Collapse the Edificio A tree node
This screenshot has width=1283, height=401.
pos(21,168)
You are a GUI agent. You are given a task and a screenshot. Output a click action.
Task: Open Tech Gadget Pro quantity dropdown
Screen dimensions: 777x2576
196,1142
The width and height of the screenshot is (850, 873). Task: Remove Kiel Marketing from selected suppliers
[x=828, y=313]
-------------------------
Convert the listing, from the line containing "The width and" through the end, into a Markdown table with the columns "Row" and "Line", numbering each row and leaving out blank lines.

REPLY:
| Row | Line |
|---|---|
| 1 | The width and height of the screenshot is (850, 873). Task: Remove Kiel Marketing from selected suppliers |
| 2 | [x=828, y=313] |